Computationally Efficient PAC RL in POMDPs with Latent Determinism and Conditional Embeddings

TL;DR

This paper introduces a computationally efficient reinforcement learning algorithm for large-scale POMDPs with deterministic latent transitions, leveraging Hilbert space embeddings and function approximation to find the exact optimal policy.

Contribution

It develops a polynomial-time, statistically efficient algorithm for POMDPs with deterministic latent states and conditional embeddings, achieving exact optimal policies without dependence on state or observation space size.

Findings

Algorithm scales polynomially with horizon and feature dimension.

Requires deterministic latent transitions and action gap assumptions.

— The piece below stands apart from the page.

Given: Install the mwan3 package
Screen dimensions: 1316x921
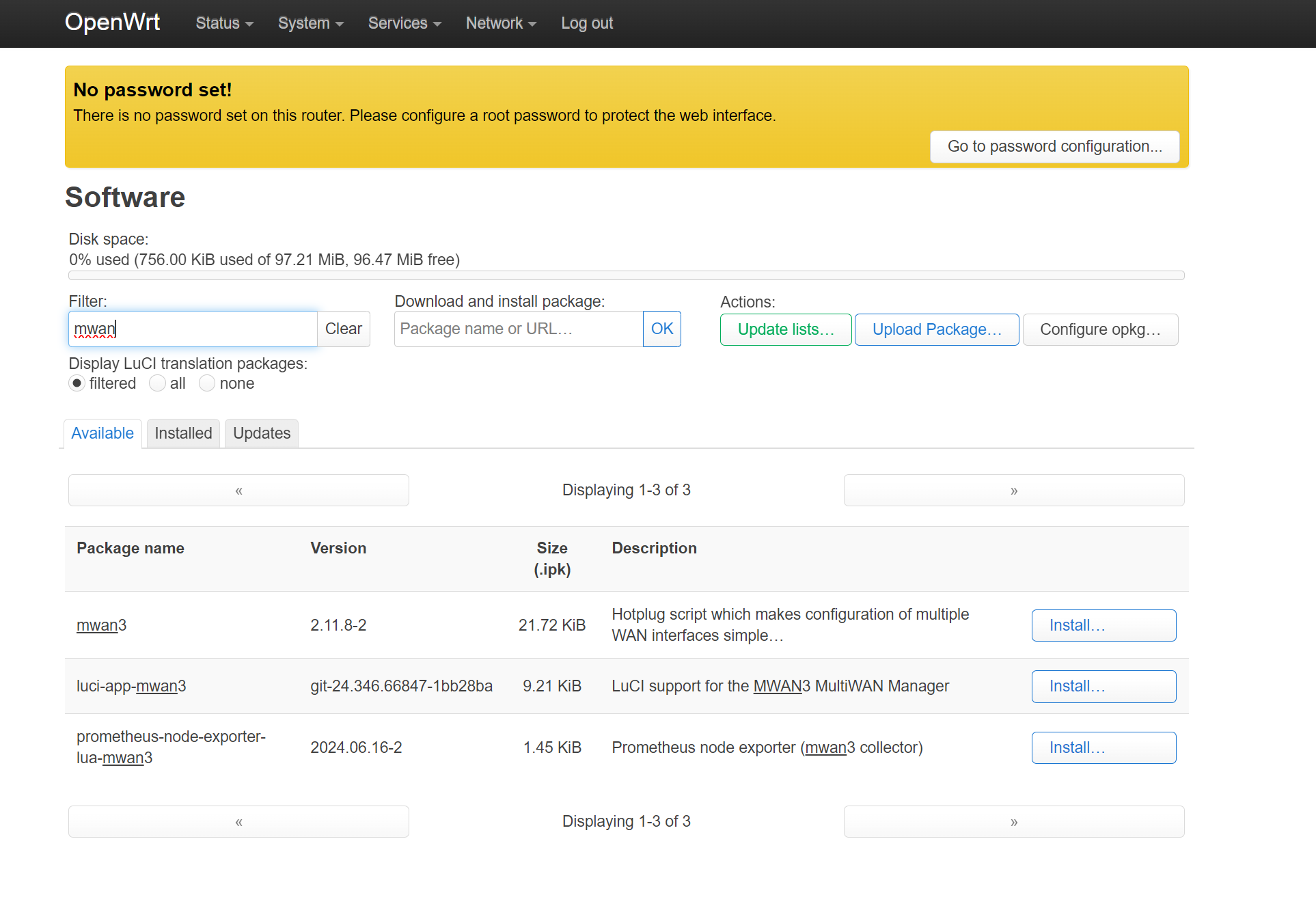Looking at the screenshot, I should (1103, 626).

Guarantees exact optimal policy in large-scale POMDPs.

Abstract

We study reinforcement learning with function approximation for large-scale Partially Observable Markov Decision Processes (POMDPs) where the state space and observation space are large or even continuous. Particularly, we consider Hilbert space embeddings of POMDP where the feature of latent states and the feature of observations admit a conditional Hilbert space embedding of the observation emission process, and the latent state transition is deterministic. Under the function approximation setup where the optimal latent state-action $Q$-function is linear in the state feature, and the optimal $Q$-function has a gap in actions, we provide a \emph{computationally and statistically efficient} algorithm for finding the \emph{exact optimal} policy. We show our algorithm's computational and statistical complexities scale polynomially with respect to the horizon and the intrinsic dimension of the feature on the observation space. Furthermore, we show both the deterministic latent transitions and gap assumptions are necessary to avoid statistical complexity exponential in horizon or dimension. Since our guarantee does not have an explicit dependence on the size of the state and observation spaces, our algorithm provably scales to large-scale POMDPs.